* MATERIAL PROVIDED

+---+

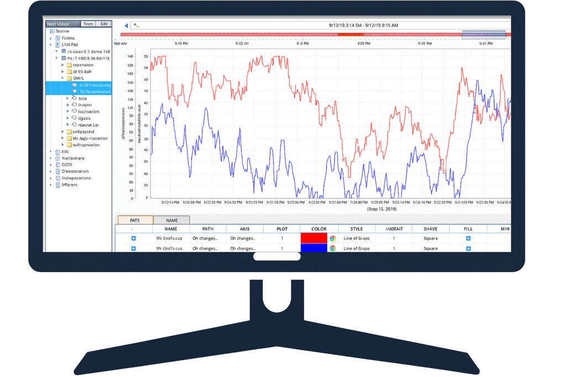Click the back arrow above the timeline
This screenshot has width=566, height=377.
click(127, 25)
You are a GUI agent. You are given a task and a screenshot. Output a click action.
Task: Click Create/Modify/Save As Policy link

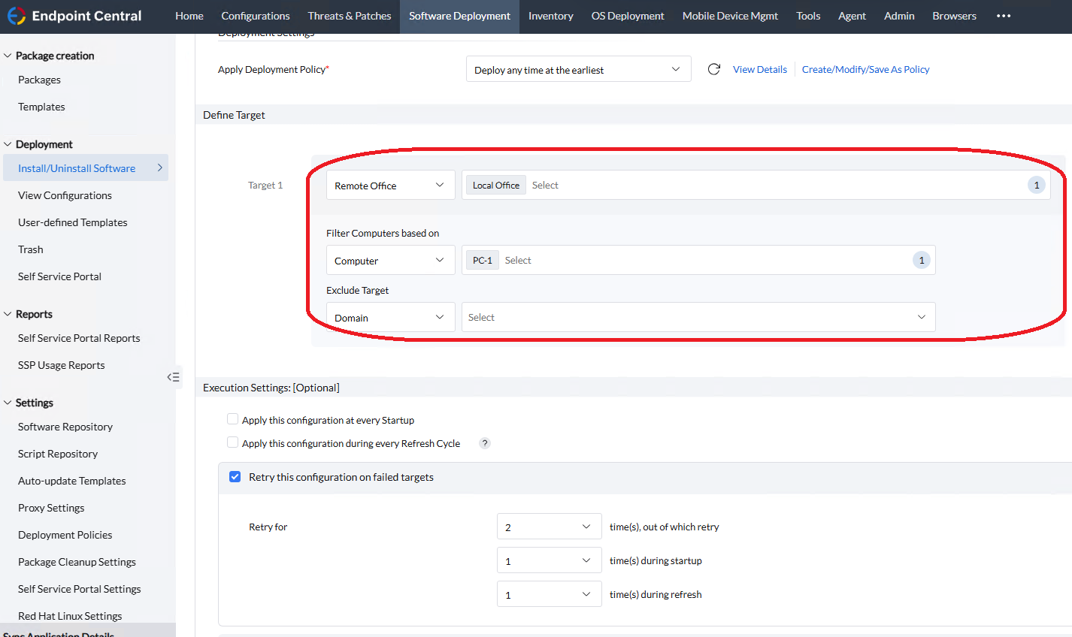865,69
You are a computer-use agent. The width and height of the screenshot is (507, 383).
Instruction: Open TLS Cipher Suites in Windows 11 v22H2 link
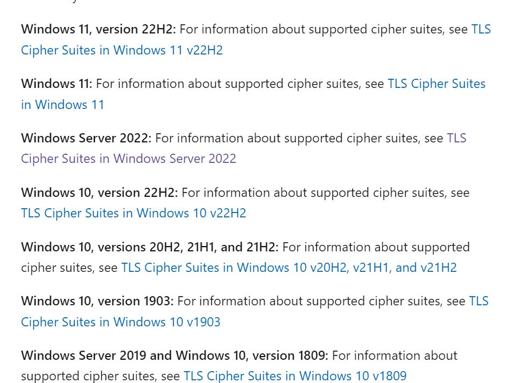tap(122, 51)
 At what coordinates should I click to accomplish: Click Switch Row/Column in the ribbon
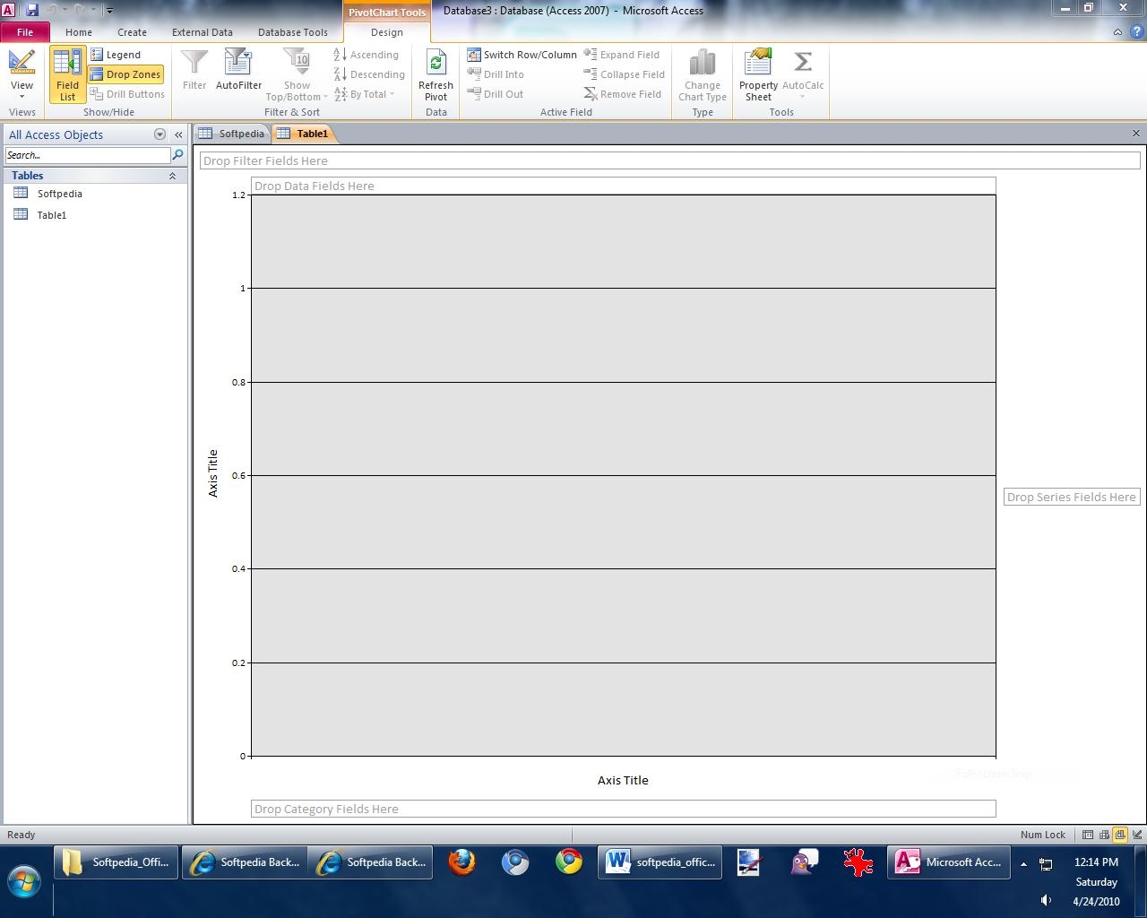point(522,55)
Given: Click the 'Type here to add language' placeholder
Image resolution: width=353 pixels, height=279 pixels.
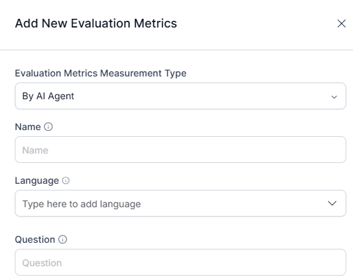Looking at the screenshot, I should tap(81, 204).
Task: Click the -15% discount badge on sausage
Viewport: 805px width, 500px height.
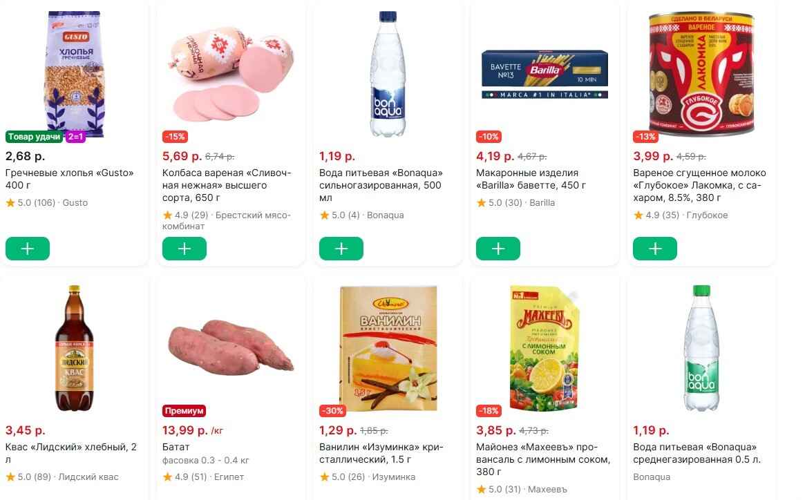Action: 174,137
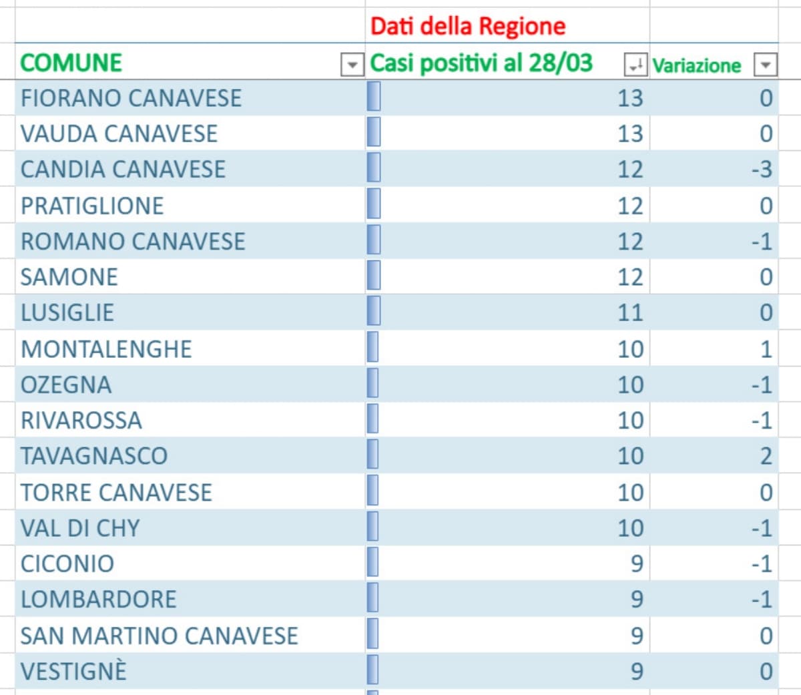Select the LOMBARDORE cell

99,600
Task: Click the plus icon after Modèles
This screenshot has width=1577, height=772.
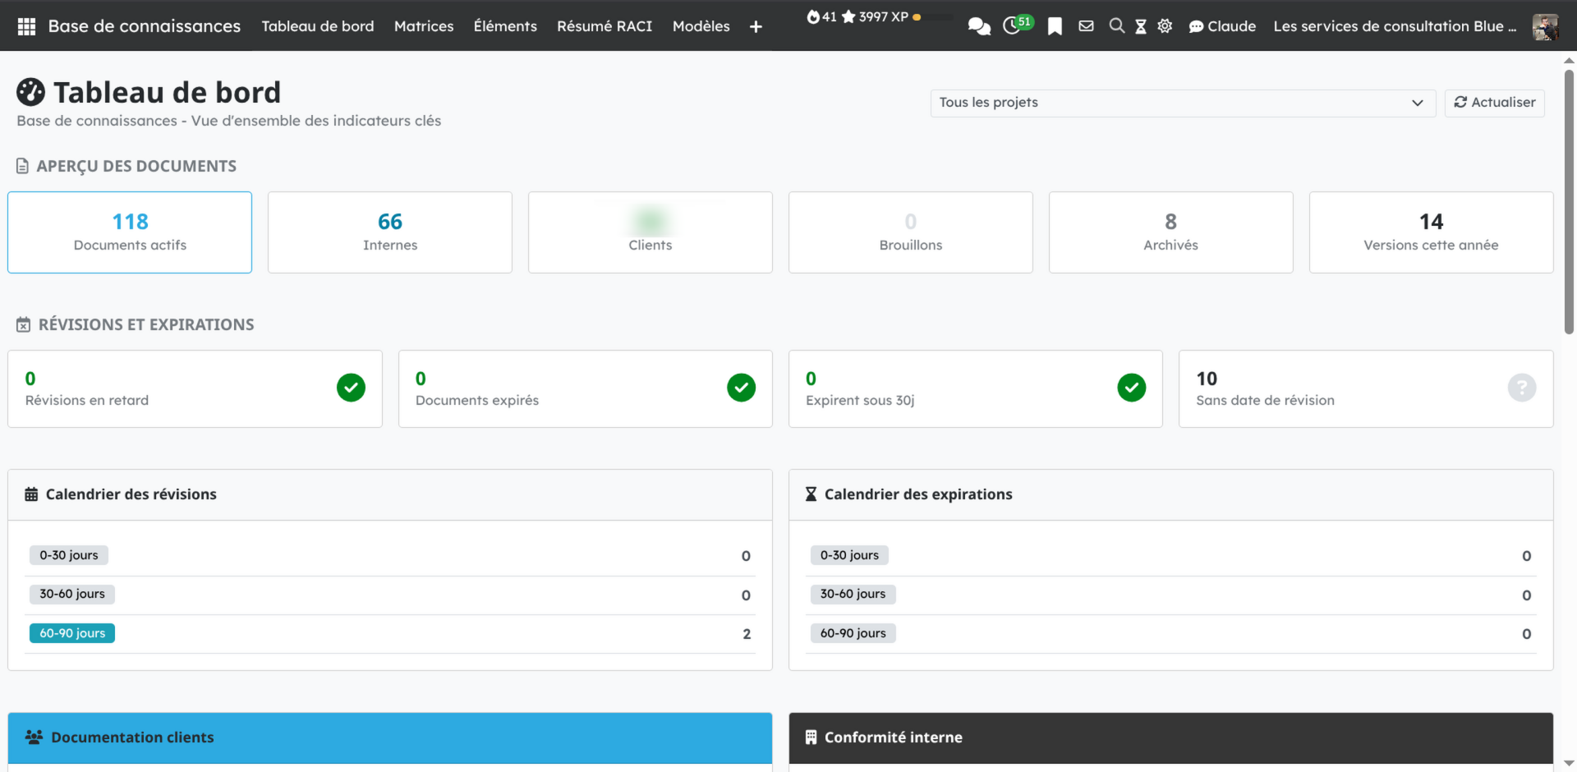Action: [756, 27]
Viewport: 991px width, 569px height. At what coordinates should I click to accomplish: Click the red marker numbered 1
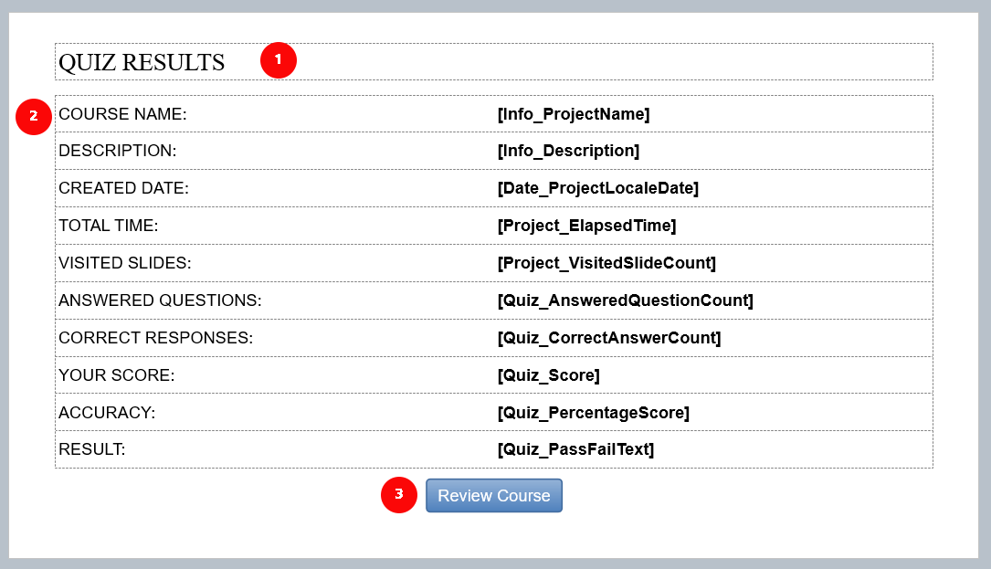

+---+

* WHAT IS EXPECTED
In the listing above, find the line with "Task: Click Create/Modify/Save As Policy link" and the line with "Task: Click the -15%". Copy both of them and every line between, exactly, but not the pictures.

* WORKED SOLUTION
Task: Click Create/Modify/Save As Policy link

865,69
You are a computer-use agent. The width and height of the screenshot is (507, 383).
Instruction: Open TLS Cipher Suites in Windows 11 v22H2 link
tap(122, 51)
 At what coordinates should I click to accomplish: Click Switch Row/Column in the ribbon
point(522,55)
Given: Click the 'Type here to add language' placeholder
Image resolution: width=353 pixels, height=279 pixels.
Looking at the screenshot, I should tap(81, 204).
Task: Click the -15% discount badge on sausage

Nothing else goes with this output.